▶ [Data extract]
──────
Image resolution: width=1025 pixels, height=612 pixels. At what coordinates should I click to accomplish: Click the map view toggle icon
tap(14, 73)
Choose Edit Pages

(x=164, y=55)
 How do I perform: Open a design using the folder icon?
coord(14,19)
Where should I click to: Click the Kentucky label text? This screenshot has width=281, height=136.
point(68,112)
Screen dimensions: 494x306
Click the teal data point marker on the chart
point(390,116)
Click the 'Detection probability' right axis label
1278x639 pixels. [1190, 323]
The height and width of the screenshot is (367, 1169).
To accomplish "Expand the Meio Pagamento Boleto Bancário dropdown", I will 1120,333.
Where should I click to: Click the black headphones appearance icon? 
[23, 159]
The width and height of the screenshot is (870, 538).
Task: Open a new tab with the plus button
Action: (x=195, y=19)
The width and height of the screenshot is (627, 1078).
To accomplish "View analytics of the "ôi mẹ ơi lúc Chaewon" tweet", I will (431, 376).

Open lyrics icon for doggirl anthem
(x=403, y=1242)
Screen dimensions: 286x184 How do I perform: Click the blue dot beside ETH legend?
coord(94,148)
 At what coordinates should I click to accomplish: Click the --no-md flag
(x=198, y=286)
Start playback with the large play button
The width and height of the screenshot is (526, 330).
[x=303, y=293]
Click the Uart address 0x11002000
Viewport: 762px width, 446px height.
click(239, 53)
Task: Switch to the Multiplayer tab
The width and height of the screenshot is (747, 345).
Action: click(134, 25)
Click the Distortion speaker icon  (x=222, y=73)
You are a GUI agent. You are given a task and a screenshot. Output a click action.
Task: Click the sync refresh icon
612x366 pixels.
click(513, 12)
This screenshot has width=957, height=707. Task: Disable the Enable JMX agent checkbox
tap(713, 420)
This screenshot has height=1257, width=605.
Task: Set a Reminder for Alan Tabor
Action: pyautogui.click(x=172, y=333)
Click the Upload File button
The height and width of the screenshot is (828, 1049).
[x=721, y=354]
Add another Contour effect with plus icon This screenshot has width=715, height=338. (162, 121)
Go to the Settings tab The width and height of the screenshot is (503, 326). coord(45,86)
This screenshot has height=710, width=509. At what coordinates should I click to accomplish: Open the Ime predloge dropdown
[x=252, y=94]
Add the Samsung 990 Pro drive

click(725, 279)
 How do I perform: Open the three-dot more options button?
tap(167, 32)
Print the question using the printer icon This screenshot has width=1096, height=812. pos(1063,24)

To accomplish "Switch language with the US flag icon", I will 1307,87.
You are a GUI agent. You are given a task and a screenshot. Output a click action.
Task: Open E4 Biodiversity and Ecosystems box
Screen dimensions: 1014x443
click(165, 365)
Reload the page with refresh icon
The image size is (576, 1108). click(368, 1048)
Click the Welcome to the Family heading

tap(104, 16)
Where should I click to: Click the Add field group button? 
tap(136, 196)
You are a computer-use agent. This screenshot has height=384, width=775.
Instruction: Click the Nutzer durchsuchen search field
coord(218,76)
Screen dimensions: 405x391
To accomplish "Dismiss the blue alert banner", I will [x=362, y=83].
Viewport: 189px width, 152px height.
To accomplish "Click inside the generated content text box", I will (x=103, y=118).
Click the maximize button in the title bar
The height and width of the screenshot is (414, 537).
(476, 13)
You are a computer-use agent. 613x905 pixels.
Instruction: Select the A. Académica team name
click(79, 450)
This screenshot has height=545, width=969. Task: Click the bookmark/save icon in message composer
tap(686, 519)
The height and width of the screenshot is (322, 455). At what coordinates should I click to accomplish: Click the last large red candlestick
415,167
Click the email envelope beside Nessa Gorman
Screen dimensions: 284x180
──────
▶ [Your objective]
Give again, word for word, the lines of the listing, starting at its first line and ending with the line containing "The width and height of the screenshot is (627, 1078).".

▶ [Response to the task]
Image resolution: width=1025 pixels, height=612 pixels. At what coordinates should I click to accomplish: Click the map view toggle icon
tap(14, 73)
Choose Edit Pages

(x=164, y=55)
 How do I perform: Open a design using the folder icon?
coord(14,19)
Where should I click to: Click the Kentucky label text? This screenshot has width=281, height=136.
point(68,112)
Screen dimensions: 494x306
Click the teal data point marker on the chart
point(390,116)
Click the 'Detection probability' right axis label
1278x639 pixels. [1190, 323]
The height and width of the screenshot is (367, 1169).
To accomplish "Expand the Meio Pagamento Boleto Bancário dropdown", I will 1120,333.
Where should I click to: Click the black headphones appearance icon? 
[23, 159]
The width and height of the screenshot is (870, 538).
Task: Open a new tab with the plus button
Action: (x=195, y=19)
The width and height of the screenshot is (627, 1078).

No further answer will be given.